■ **Task to carry out**
Present all of the records below as a numbered list, with blank lines dropped and the pictures left out.

+++ Input data +++

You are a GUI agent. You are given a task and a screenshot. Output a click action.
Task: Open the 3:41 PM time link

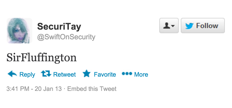(x=18, y=89)
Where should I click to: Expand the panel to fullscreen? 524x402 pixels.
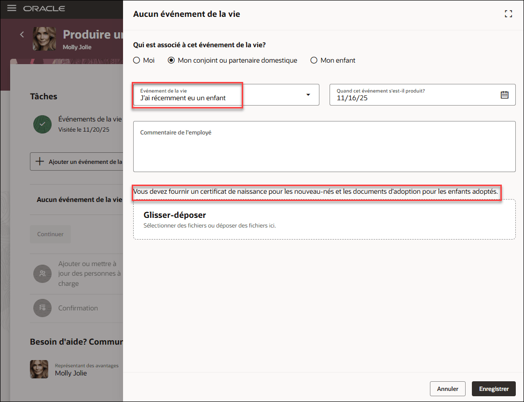pyautogui.click(x=508, y=13)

+++

■ **Result for this task**
1. You are a GUI agent. You are given a task and a screenshot. Output a click action.
2. Task: Open the 3:41 PM time link
3. (x=18, y=89)
4. Where should I click to: Expand the panel to fullscreen? 524x402 pixels.
5. pyautogui.click(x=508, y=13)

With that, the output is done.